ЦИТИРУЕМЫЙ ФРАГМЕНТ:
· · · ·

Фото: Николай Рерих - Русская Пасха, 1924 г. Холст, темпера
Картину “Мёртвый Христос в гробу” (1521-1522 г.) Фёдор Михайлович Достоевский увидел в августе 1867 г. в Базеле. Находился он там со своей женой Анной Григорьевной. Автором произведения является художник Ганс Гольбейн Младший. Картина произвела на Достоевского глубочайшее впечатление. В своих воспоминаниях Анна Григорьевна пишет, что для того чтобы лучше рассмотреть картину, рискуя быть оштрафованным, Фёдор Михайлович встал на стул.
В том же 1867 г. Достоевский начинает писать роман “Идиот”, в котором князь Мышкин во время посещения дома Парфена Рогожина обращает внимание на картину, висящую на стене: “Это копия с Ганса Гольбейна, - сказал князь, успев разглядеть картину, - хоть я знаток небольшой, но кажется отличная копия, я эту картину за границей видел и забыть не могу”.
Что же так потрясло Достоевского? С чем была категорически не согласна душа русского писателя? О несогласии мы можем судить, опираясь на слова князя Мышкина: “Да от этой картины у иного ещё вера может пропасть!”.
Образ Иисуса Христа на картине был представлен не канонически. Иными словами Христос был изображен как обычный труп. И смерть показана финальной точкой бытия. Это и возмутило русского писателя. Отсутствие божественного в картине. Гольбейн будто отнял у своего героя право на Воскресение.
И всё-таки Воскресение… Душа русского человека не может жить без этого безусловного права – права на Воскресение. А уж тем более душа русского писателя! Не случайно во второй половине XIX в. в России появляется новый литературный жанр – пасхальный рассказ.
Удивительным образом, на мой взгляд, Антон Павлович Чехов в своём рассказе “Архиерей” изображает дни Великого Поста. Дни жизни преосвященного Петра, который чувствует, что не здоров. Последние его земные дни… И за эти дни в жизни преосвященного происходит что-то очень важное. Возможно, самое важное. Его встреча с мамой, которую он не видел девять лет. “День был длинный, неимоверно длинный, потом наступила и долго-долго проходила ночь, а под уто, в субботу, к старухе, которая лежала в гостиной на диване, подошел келейник и попросил её сходить в спальню: преосвященный приказал долго жить. А на другой день была Пасха”. Чехов показывает нам в рассказе не только встречу с матерью, но и с Богом.

· · · ·

СОДЕРЖИМОЕ НАБОРА ДАННЫХ:
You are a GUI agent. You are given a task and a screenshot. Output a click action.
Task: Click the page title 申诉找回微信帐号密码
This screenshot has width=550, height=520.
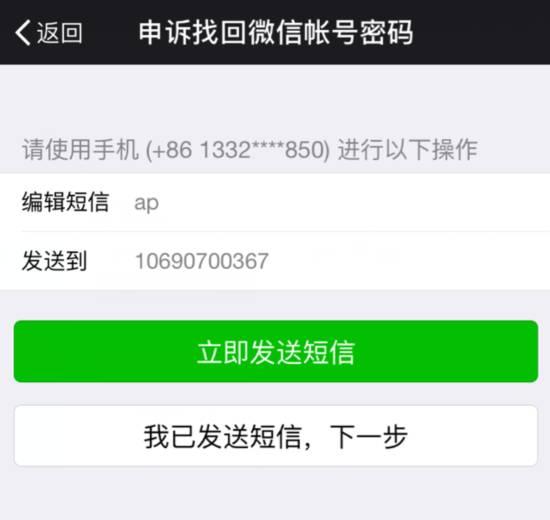point(276,32)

· · · ·

ЧТО СДЕЛАТЬ:
1) Определите, согласуются ли утверждения (a), (b) и (c) с текстом о Достоевском и Гольбейне. Для каждого ответьте «да» или «нет» и дословно процитируйте решающие слова текста. (a) Достоевский был в Базеле вместе с женой. (b) На картине Гольбейна Христос изображен канонически. (c) Преосвященный Петр в рассказе «Архиерей» встречается с матерью, которую не видел девять лет.
2) Пожалуйста, напишите продолжение текста о Достоевском и Гольбейне, которое начинается сразу после его последнего предложения.
Листинг к тексту о Достоевском и Гольбейне отношения не имеет.

РЕЗУЛЬТАТЫ:
1)
(a) Да: «Находился он там со своей женой Анной Григорьевной».
(b) Нет: «Образ Иисуса Христа на картине был представлен не канонически».
(c) Да: «Его встреча с мамой, которую он не видел девять лет».

2)
В своём рассказе
“Светлое Воскресение” Николай Васильевич Гоголь пишет об отваге русского народа “никому не сродной”. И отвага эта, когда брат встаёт за брата своего, отвага эта целиком и полностью заключается в крепости духа, в вере. В безграничной вере в Светлое Христово Воскресение.
А. Маковский. Пасхальный стол
В 1887 г. Дмитрий Мережковский написал замечательное стихотворение “Христос воскрес”. На все времена.
“Когда б Он был меж нас и видел,
Чего достиг наш славный век,
Как брата брат возненавидел,
Как опозорен человек,
И если б здесь, в блестящем храме
“Христос воскрес” Он услыхал,
Какими б горькими слезами
Перед толпой Он зарыдал!”
На мой взгляд, в этих словах так много призыва, там много обличения. А ведь, правда. В последние годы стало модно поститься. Постятся все: и стар и млад. Мы постимся, не вкушая запрещенных в пост продуктов, совершенно забывая о нашей душе. А ведь прежде именно душу нужно держать в строгом посте. Не делаем этого. Забываем. Или просто не хотим.
И всё-таки, несмотря ни на что, ежегодно мы получаем эту великую милость от Бога, это великое право сказать: “Христос Воскресе!” нашим близким и друзьям. Прижать их к себе и прижаться самим. Почувствовать теплоту внутри и понять, что где-то, далеко-далеко, нас уже давно за всё простили.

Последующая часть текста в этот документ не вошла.